The Ukrainian elections held this weekend may have returned momentum to the pro-Western parties that fueled the Orange Revolution two years ago. The slow count in the pro-Russian east of Ukraine could still dent that momentum, and already accusations of cheating have arisen from perhaps the most famous — and fiery — of Ukrainian politicians:

Ukraine’s pro-Western opposition claimed victory on Monday in an election widely seen as key to ending divisions that have stalled market reform and exacerbated tensions between a nationalist west and Russian-speaking east.
With just over 60 percent of votes in Sunday’s parliamentary poll counted, groups linked to President Viktor Yushchenko, swept to power in 2004 “Orange Revolution” protests, appeared strongly placed but far from certain victory. A close result would again mean long talks on forming a coalition government.
Yushchenko’s rival, Prime Minister Viktor Yanukovich, dismissed the “orange” declaration of victory as groundless. He said his party would be declared the winner when votes from the industrial, pro-Russian eastern region were counted. …
But officials said the count was proceeding slowly in eastern Ukraine, where Yanukovich’s party traditionally scores well. A top Tymoshenko ally said the prime minister’s team was conspiring to cheat in its eastern strongholds.
“We will challenge the results in areas where there will be an attempt at vote-rigging,” Oleksander Turchinov told reporters.

Accusations of cheating and vote-rigging triggered the original Orange Revolution. Leonid Kuchma’s attempt to ensure Viktor Yanukovich’s succession backfired, as Ukrainians took to the streets in peaceful and powerful protest.

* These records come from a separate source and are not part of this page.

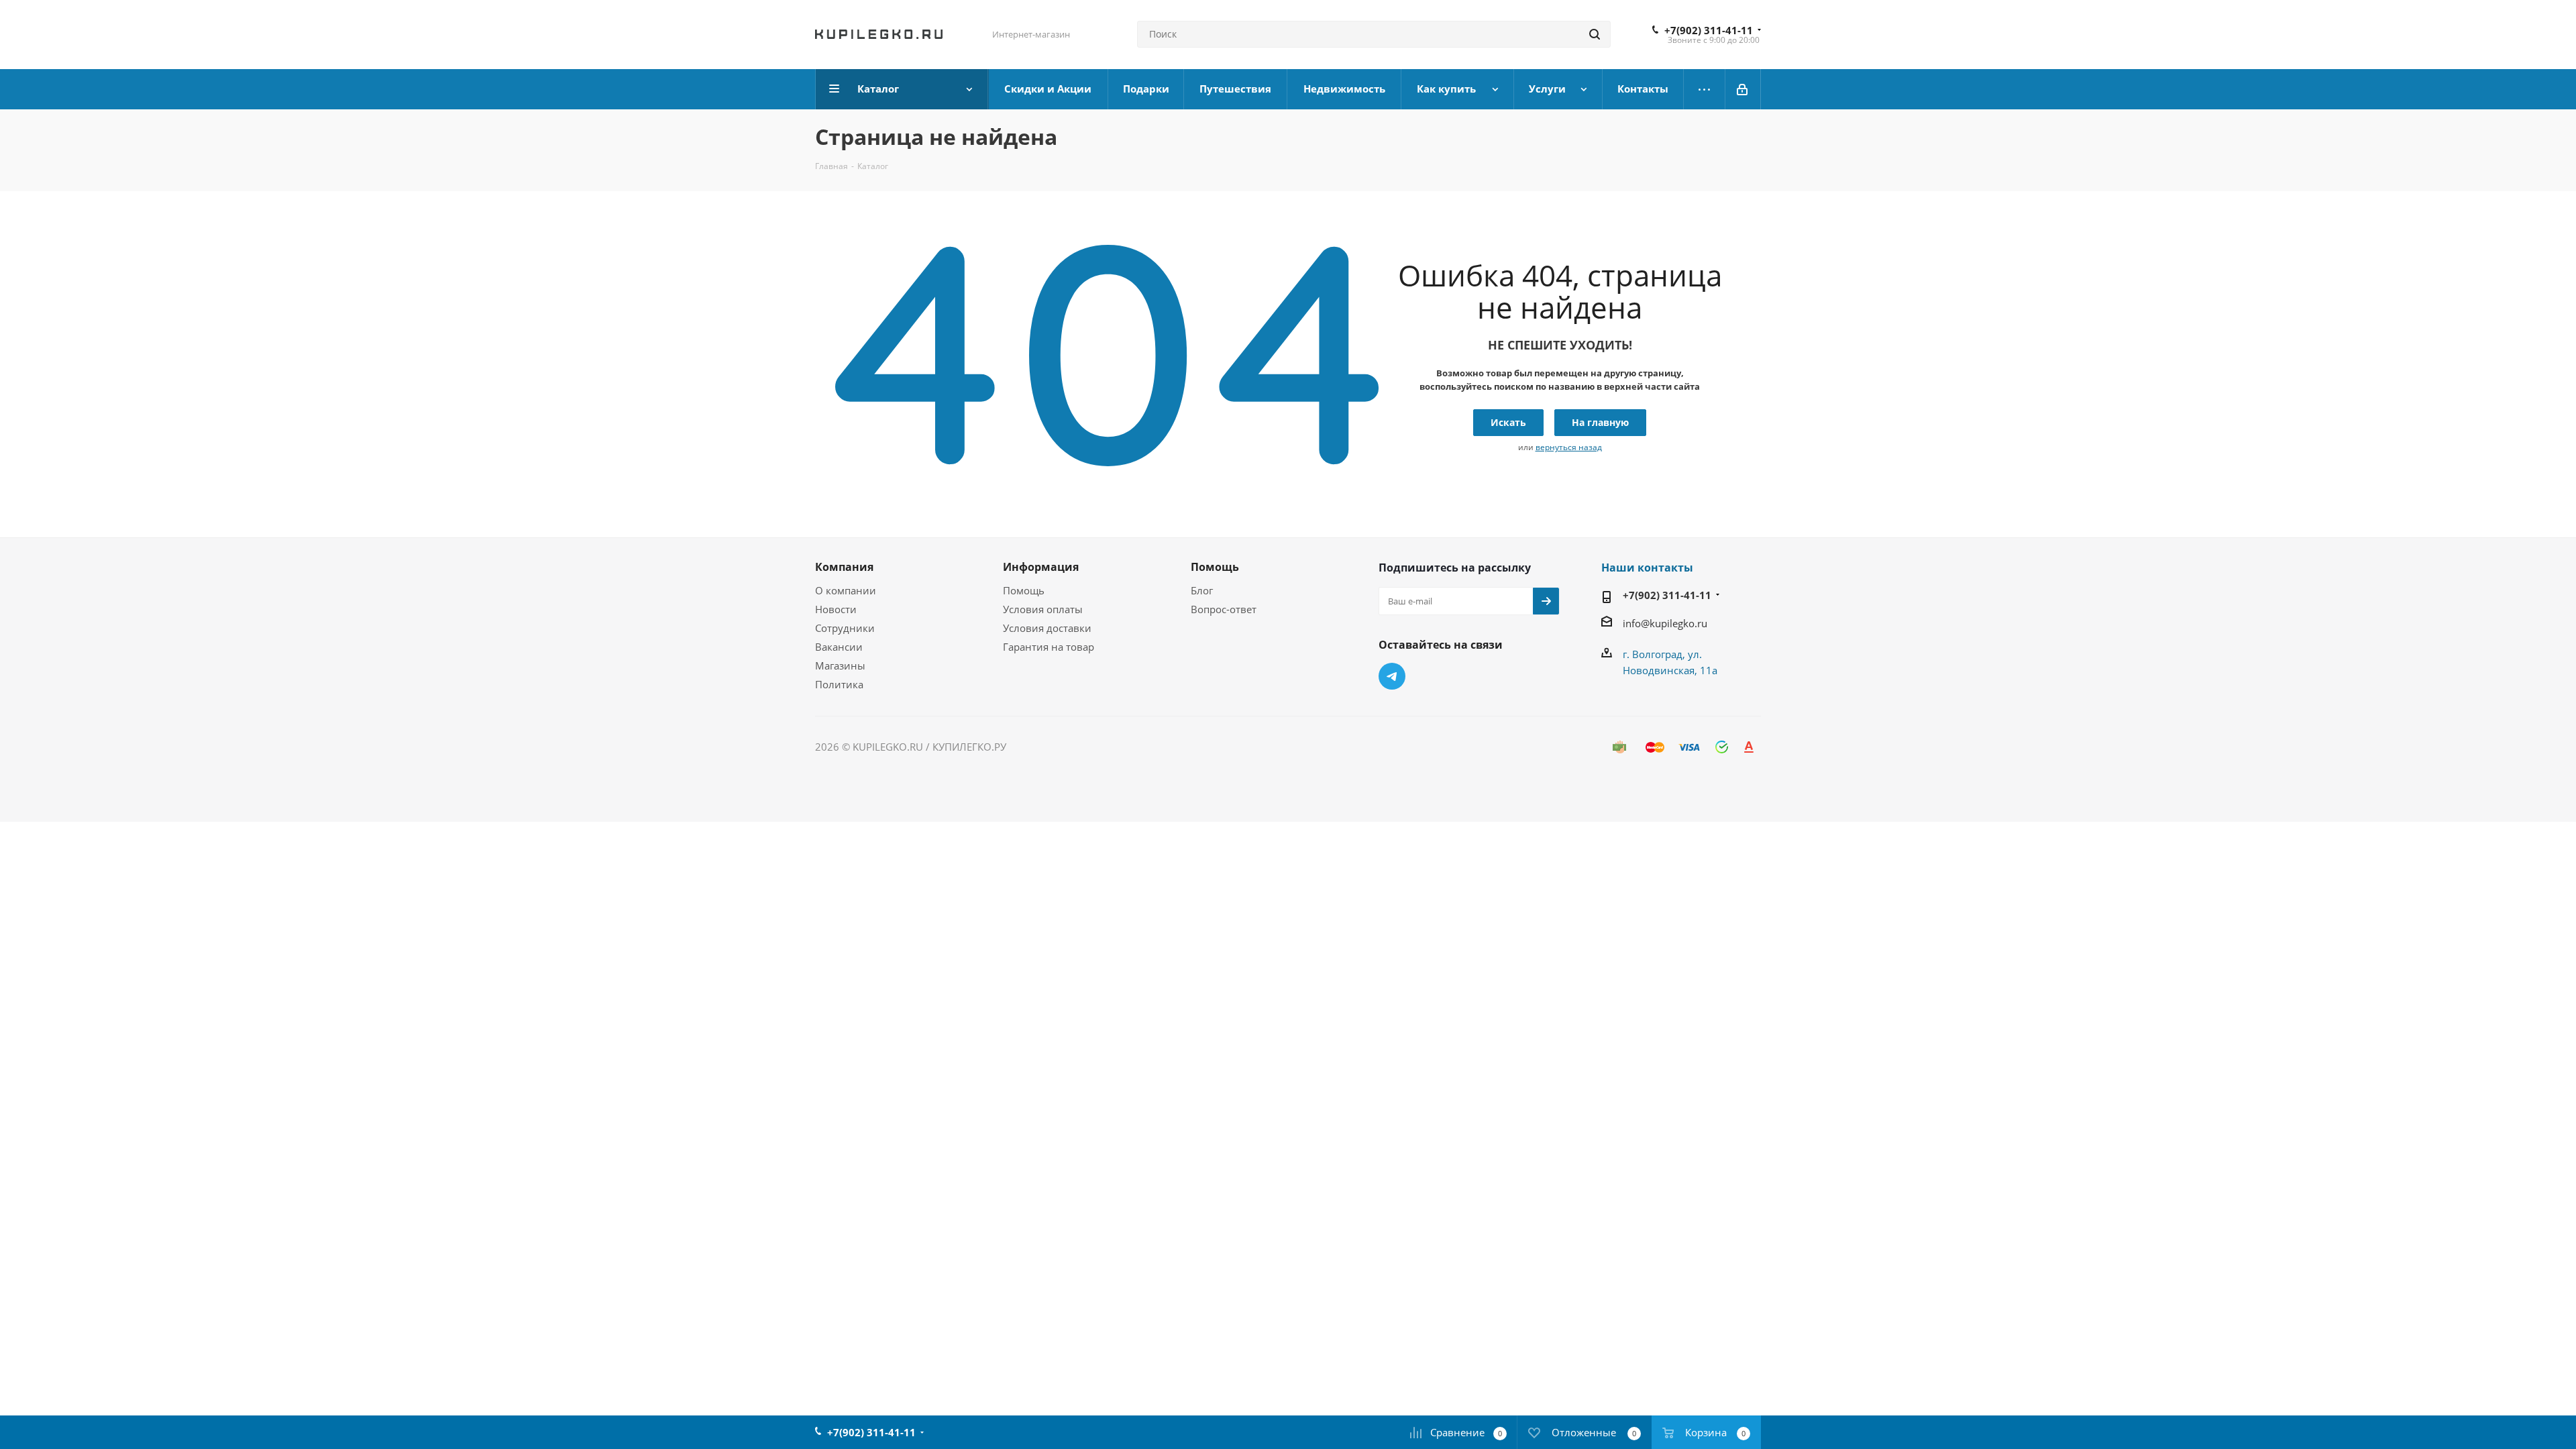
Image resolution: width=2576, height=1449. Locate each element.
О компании (845, 590)
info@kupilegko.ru (1665, 623)
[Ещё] (1704, 89)
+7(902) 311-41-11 (1708, 30)
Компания (844, 566)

Viktor Yushchenko seized the opportunity to ride that wave to the presidency in an election do-over, and he partnered with Yulia Tymoshenko to reform Ukranian government — at least at first.

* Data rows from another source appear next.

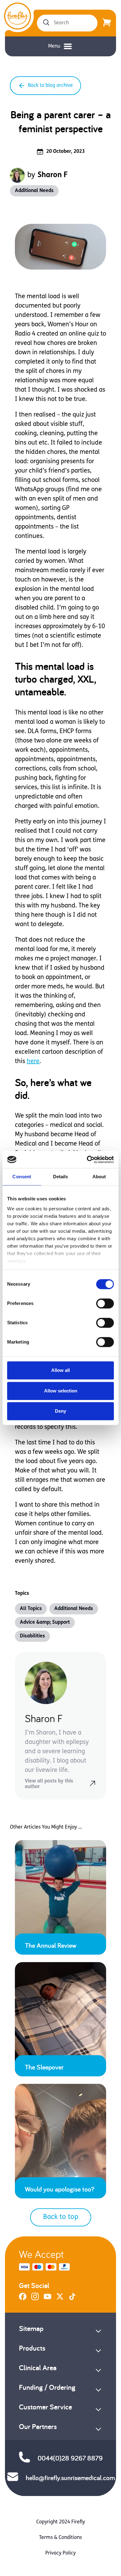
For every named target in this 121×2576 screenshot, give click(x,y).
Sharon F (53, 175)
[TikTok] (72, 2298)
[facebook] (22, 2298)
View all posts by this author (49, 1784)
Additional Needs (34, 190)
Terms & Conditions (60, 2537)
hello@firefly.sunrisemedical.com (70, 2477)
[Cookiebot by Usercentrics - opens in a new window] (87, 1160)
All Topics (31, 1608)
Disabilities (32, 1636)
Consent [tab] (21, 1176)
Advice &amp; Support (45, 1622)
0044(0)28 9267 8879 (70, 2458)
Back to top (60, 2217)
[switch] (105, 1303)
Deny (60, 1411)
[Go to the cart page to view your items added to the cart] (106, 23)
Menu (54, 46)
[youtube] (47, 2298)
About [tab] (99, 1176)
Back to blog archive (50, 85)
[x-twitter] (60, 2298)
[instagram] (35, 2298)
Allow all (60, 1370)
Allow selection (60, 1390)
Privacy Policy (60, 2553)
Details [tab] (60, 1176)
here (33, 1061)
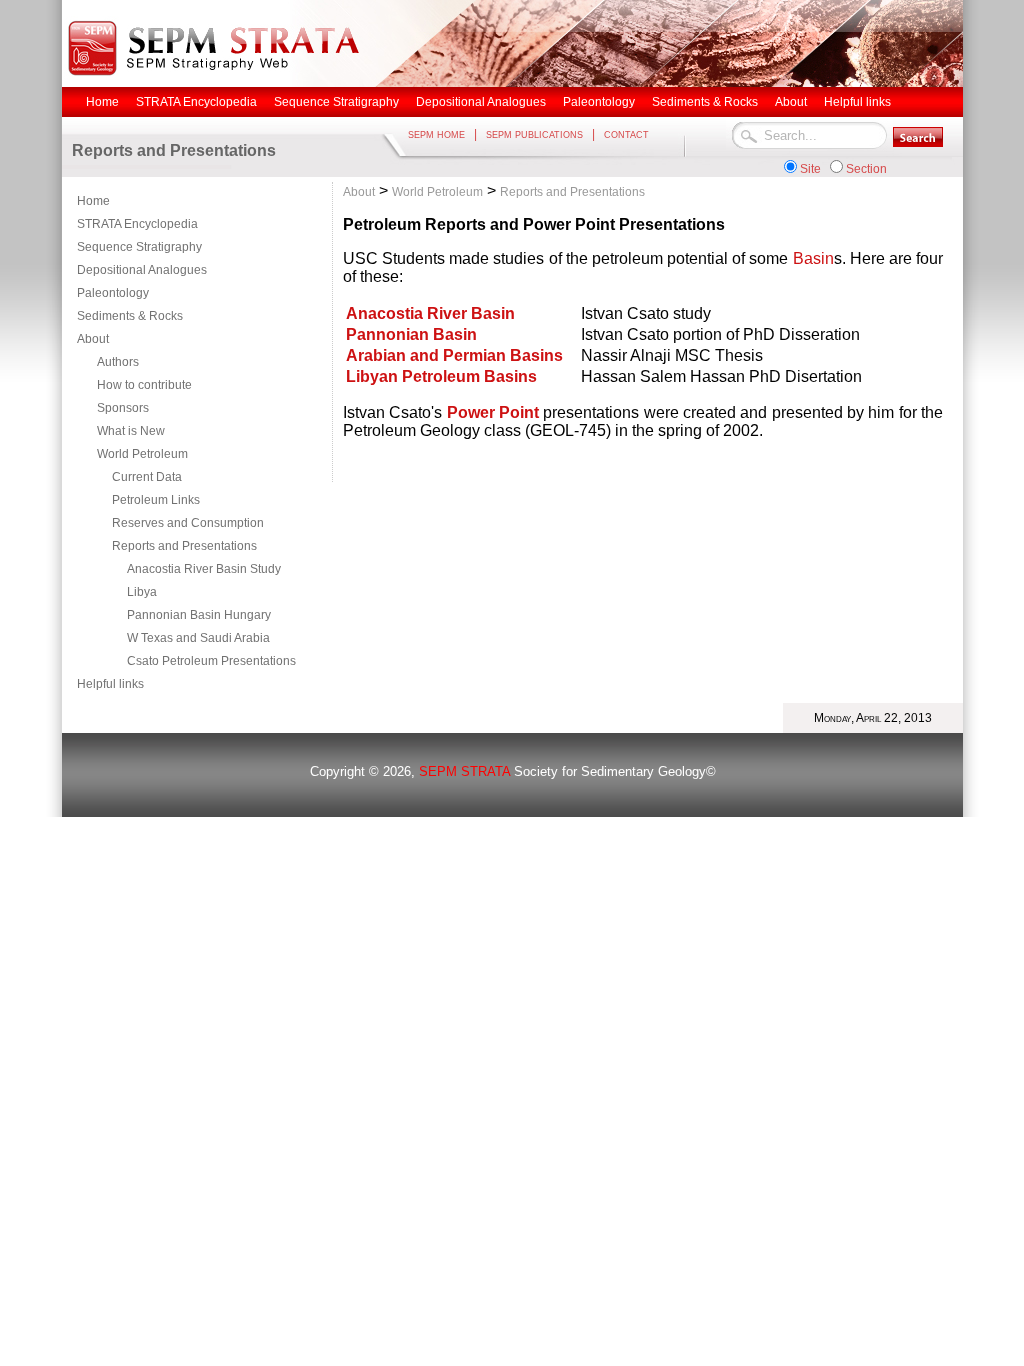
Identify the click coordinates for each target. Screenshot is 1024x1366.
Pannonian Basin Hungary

After a short period, Tymoshenko and Yushchenko could not effectively share power, and that led to a comeback for Yanukovich and his pro-Russian, eastern-based politics. Yushchenko had to share power with his one-time rival, and Tymoshenko became the focus of reform efforts. The political situation has remained muddied ever since, and this election was supposed to clarify the direction of Ukraine.
It may make it even more muddied. While the Orange forces have done well so far, so has a surprising bid from a centrist party. Former parliament speaker Volodymyr Lytvyn has apparently led his bloc past the 3% threshold to gain seats in the parliament. That could complicate efforts to form a government for any of the major parties, and Lytvyn may find himself in the role of kingmaker.
The situation bears a close watch. As Ukraine goes, so may go Belarus and the central Asian republics formerly of the Soviet Union.